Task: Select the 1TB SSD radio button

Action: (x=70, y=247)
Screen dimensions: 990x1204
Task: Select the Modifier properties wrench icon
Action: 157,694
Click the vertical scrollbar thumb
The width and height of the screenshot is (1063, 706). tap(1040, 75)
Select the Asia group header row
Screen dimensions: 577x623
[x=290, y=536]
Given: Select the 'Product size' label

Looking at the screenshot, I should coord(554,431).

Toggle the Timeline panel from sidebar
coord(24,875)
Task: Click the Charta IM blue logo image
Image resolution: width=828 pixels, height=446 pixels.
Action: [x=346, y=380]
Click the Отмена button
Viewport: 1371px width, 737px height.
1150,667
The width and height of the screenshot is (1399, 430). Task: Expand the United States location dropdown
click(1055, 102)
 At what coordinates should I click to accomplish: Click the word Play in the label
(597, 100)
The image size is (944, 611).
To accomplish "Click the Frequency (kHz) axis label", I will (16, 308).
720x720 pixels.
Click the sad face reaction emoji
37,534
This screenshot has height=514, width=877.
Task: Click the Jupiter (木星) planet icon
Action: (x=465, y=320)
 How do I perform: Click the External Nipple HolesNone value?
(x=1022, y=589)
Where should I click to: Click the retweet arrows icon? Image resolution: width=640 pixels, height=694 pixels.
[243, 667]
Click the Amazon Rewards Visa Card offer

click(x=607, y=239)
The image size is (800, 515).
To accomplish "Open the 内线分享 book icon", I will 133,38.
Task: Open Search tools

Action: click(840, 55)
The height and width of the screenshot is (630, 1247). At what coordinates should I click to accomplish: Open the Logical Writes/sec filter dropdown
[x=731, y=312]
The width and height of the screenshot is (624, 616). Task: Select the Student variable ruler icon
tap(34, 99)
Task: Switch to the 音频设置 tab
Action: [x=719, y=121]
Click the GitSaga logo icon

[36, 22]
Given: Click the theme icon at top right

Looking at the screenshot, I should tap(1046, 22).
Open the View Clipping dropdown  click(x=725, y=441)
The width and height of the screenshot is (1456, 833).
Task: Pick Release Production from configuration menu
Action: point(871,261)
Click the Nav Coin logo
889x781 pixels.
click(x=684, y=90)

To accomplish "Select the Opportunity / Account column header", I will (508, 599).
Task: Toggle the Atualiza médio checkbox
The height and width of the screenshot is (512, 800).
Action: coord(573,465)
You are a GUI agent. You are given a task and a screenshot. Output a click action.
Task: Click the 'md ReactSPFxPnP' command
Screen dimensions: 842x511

● ● ● ● ●

▶ **ABOUT THIS EXERCISE**
The lines above that hold the word "will" are the ones to copy.

▶ **ANSWER SPACE**
To accomplish "Click the Frequency (kHz) axis label", I will (16, 308).
To accomplish "Open the 内线分享 book icon", I will 133,38.
To accomplish "Select the Opportunity / Account column header", I will (508, 599).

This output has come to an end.